A cover letter doesn’t actually have to be a letter at all, so long as it helps you get the hiring manager’s attention.
Everyone knows you need to submit a great cover letter with your job application.* But you might not know that that great cover letter doesn’t have to be written in “business block” form. You don’t even have to use Microsoft’s “Clippy.”
A nontraditional cover letter can take the form of a list of quotes, a table or chart or an infographic. It doesn’t even have to be a letter at all, if it succeeds in getting a hiring manager’s attention.
Here are five examples of nontraditional cover letters (and some non-letters) that landed people interviews:
1. The chart
Try listing the job ad’s requirements on the left and matching them to your qualifications on the right, like in this example, which landed a recent grad a position at a major metropolitan newspaper.
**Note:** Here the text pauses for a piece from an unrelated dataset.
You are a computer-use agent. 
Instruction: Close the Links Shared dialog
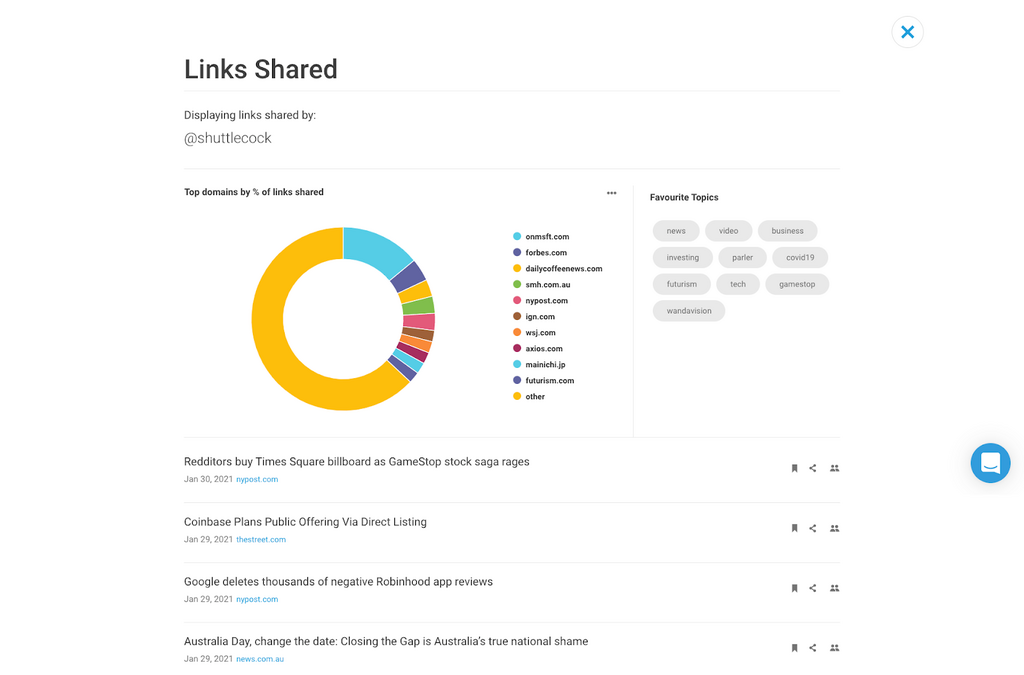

You don’t have to crack jokes (here’s an example of a more formal approach), but you do have to actually make an effort to read the job ad and think about how your qualifications make you a match.
Hiring managers say they like this format because it saves them time. If you’ve done the work for them of showing how your skills make you a fit, you’ve saved them from having to puzzle it out.
2. “Getting to Know Charlie”
Charlie Drozdyk, author of Jobs That Don’t Suck, wrote a cover letter called “Getting to Know Charlie” where, instead of talking about his work experience, he quoted friends and family members saying somewhat bizarre things about his personality. (He even quoted his first girlfriend as saying “He’s cute, but I can’t imagine dating him.”)
Since Drozdyk was applying for entry-level copywriting jobs, where good writing and a sense of humor are important, he managed to get four interviews with this letter.
3. E-stalking your target
In some industries (like advertising), people Google themselves all the time. So Alec Brownstein decided to turn that to his advantage and buy ads that would display next to the names of creative directors at top New York ad agencies.
For a total outlay of $6 (ads for such unpopular keywords are cheap!), Brownstein got a job.
4. Eating the company’s dog food
In business, “eating your own dog food” refers to a company that makes its employees use its own products (you know Apple employees can’t get away with using Android phones).
In your job search, eating your dream company’s dog food can make you a killer candidate. Hanna Phan decided she wanted to work for SlideRocket, a company that makes presentation software (like Powerpoint). Instead of submitting a traditional application, she made her cover letter into a presentation using SlideRocket’s software. She tweeted it to the CEO, and she heard from him an hour later.
5. Faking the company’s dog food
Chipotle doesn’t make a product you can use in your job search (well, unless you get hungry). But Bianca Cadloni wanted to work there. She built a website called “Will Work For Guacamole” that mimicked the look of a Chipotle napkin. The spot-on visual branding, combined with an aggressive Twitter campaign, got her noticed.
While she didn’t land the job with Chipotle, she was offered a marketing internship at a different agency, which ultimately turned into a paying job. (“Thank you for not hiring me, Chipotle,” she wrote.)
Ultimately, whether you decide to use social media as your cover letter, write a nontraditional letter or try any other gimmick is a judgment call. A startup might be more receptive to getting funny objects in the mail or seeing you show up at their office in a gorilla costume; an established magazine might prefer a more traditional approach. So long as you do your research into the company, you’ll be equipped to take the right risks.
And remember: while it seems like these nontraditional cover letters are everywhere, that’s just because nobody ever writes a news story about how a simple, well-written letter scored someone a job.
What are your favorite nontraditional cover letters?
*Yes, yes, the debate still rages. It’s kind of like the global warming “debate” at this point, though. Just write one.